Layla Moran has lead in writing a cross-party letter calling on the Government to support waiver to stop intellectual property barriers from restricting access to COVID-19 vaccine.
Read the letter below, a plain text description is a the bottom of this page:
Dear Liz and Alok,
As a cross party group of parliamentarians, we urge the UK Government to support the adoption of the decision text proposed by India and South Africa for “Waiver from certain provisions of the Agreement on Trade Related Aspects of Intellectual Property Rights (TRIPS) for the prevention, containment and treatment of COVID-19” (Waiver Proposal). The aim of this Waiver is to prevent intellectual property (IP) barriers from restricting access to COVID-19 medicines, tools, devices and vaccines to ensure all health systems are equipped with the health technologies they need to end this pandemic. We are deeply concerned by the lack of support for the Waiver in the UK representative’s statement at the recent TRIPS Council meeting on 15th October for the following reasons:
• During the COVID-19 crisis, treatment providers and governments have had to grapple with intellectual property barriers (patents, trade secrets, industrial designs and copyright protections) to essential products such as respirators, ventilator valves, therapeuticsand reagents for test kits. In addition, new promising monoclonal antibody treatments for COVID-19 are being trialled but they are already under patent protection which would limit access in many low and middle income countries (LMICs). If effective, maximising supply and meeting global demand for these treatments will be challengingunless governments take action now to address these barriers. There are numerous examples of when IP barriers have blocked access to life-saving vaccine products in the past, including for the pneumococcal conjugate vaccines (PCV) and human papillomavirus (HPV) vaccines.

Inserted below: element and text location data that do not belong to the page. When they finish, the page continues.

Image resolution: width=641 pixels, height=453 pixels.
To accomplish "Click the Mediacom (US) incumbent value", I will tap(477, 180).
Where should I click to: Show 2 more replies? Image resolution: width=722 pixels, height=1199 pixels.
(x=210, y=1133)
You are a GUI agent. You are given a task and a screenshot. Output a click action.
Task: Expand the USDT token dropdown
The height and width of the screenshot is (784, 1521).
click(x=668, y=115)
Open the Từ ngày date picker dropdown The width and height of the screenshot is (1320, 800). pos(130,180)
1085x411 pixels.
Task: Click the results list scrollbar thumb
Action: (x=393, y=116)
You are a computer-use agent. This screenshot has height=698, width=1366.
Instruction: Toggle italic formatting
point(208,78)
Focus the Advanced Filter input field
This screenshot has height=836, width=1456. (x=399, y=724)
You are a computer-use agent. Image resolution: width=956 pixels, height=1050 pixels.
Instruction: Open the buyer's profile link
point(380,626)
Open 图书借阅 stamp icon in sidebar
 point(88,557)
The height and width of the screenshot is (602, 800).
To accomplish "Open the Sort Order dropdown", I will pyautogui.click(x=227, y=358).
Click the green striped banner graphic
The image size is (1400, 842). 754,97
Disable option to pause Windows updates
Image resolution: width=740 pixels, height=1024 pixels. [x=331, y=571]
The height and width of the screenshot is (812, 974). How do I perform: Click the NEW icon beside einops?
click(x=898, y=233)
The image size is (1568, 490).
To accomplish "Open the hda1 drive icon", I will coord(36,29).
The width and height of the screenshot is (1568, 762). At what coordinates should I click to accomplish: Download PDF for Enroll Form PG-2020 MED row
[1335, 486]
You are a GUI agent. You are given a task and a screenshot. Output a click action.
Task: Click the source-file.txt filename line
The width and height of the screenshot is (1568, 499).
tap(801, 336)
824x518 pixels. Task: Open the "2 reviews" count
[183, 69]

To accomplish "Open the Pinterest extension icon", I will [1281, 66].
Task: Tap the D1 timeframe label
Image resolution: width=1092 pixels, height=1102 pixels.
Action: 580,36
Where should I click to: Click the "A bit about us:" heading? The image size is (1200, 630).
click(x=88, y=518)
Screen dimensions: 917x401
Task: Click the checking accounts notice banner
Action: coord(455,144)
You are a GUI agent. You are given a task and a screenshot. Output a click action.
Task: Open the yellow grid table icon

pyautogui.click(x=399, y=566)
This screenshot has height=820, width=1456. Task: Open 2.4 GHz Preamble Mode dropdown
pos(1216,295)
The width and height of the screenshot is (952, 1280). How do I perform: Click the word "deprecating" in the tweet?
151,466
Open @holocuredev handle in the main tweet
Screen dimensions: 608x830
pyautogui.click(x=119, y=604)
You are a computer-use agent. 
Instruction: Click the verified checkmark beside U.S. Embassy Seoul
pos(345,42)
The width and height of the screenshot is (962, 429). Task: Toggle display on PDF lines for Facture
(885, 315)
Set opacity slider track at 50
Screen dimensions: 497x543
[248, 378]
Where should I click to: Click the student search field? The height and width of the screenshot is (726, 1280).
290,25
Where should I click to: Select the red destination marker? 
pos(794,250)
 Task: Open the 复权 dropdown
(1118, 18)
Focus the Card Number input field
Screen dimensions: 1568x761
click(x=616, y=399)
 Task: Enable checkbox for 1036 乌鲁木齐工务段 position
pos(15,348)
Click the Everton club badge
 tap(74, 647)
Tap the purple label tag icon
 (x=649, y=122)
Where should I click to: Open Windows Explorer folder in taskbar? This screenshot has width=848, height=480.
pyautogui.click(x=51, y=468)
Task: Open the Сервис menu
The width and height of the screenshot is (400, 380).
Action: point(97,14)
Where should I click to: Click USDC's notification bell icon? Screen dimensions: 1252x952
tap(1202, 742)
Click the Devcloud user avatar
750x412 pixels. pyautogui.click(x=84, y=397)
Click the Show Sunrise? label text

- These are not just issues for LMICs. Last month, there was a shortage of COVID-19 medicine, remdesivir, leading to rationing on the NHS. Remdesivir is under patent and owned by pharmaceutical company Gilead who have granted a voluntary license on the treatment which excludes nearly half of the world’s population, including the UK. Furthermore, despite receiving more than US70.5 millionin public funding to develop remdesivir, Gilead is selling the medicine at £1,802 (US$2,340) for a five-day treatment course in most countries -even though it can be manufactured for as little as £6.93 (US$9) per treatment course.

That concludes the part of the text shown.